Click-target records:
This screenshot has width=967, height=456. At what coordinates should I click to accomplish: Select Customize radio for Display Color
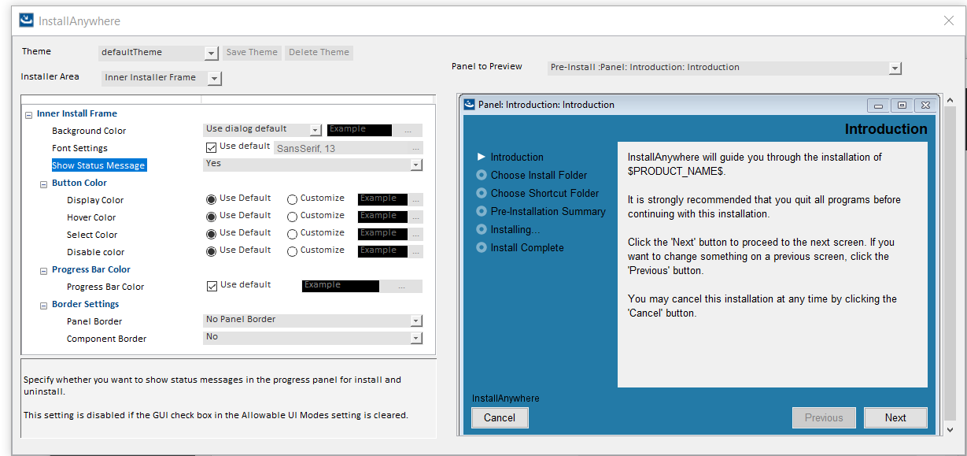pos(292,199)
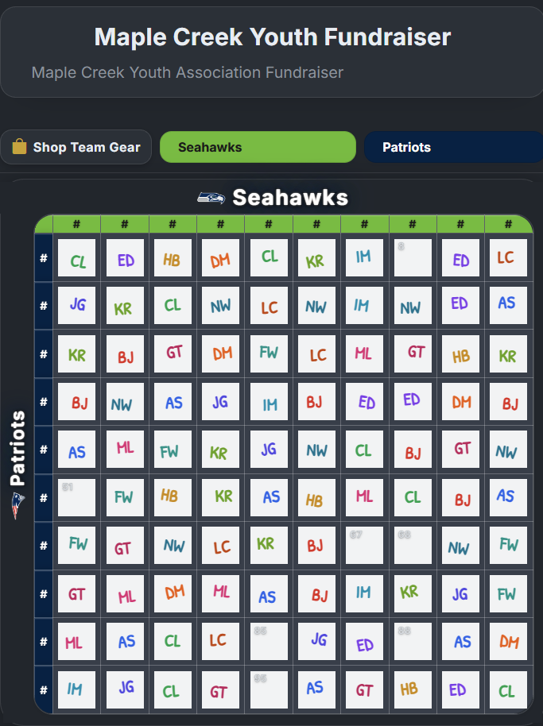This screenshot has height=726, width=543.
Task: Click the Maple Creek Youth Fundraiser title
Action: point(271,37)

• Exercise prompt: Copy every line of the records above verbatim, omitting the pictures.

• Finished task:
This screenshot has width=967, height=456. At what coordinates should I click to accomplish: Select Customize radio for Display Color
pos(292,199)
This screenshot has height=726, width=543.
Task: Click the Maple Creek Youth Fundraiser title
Action: point(271,37)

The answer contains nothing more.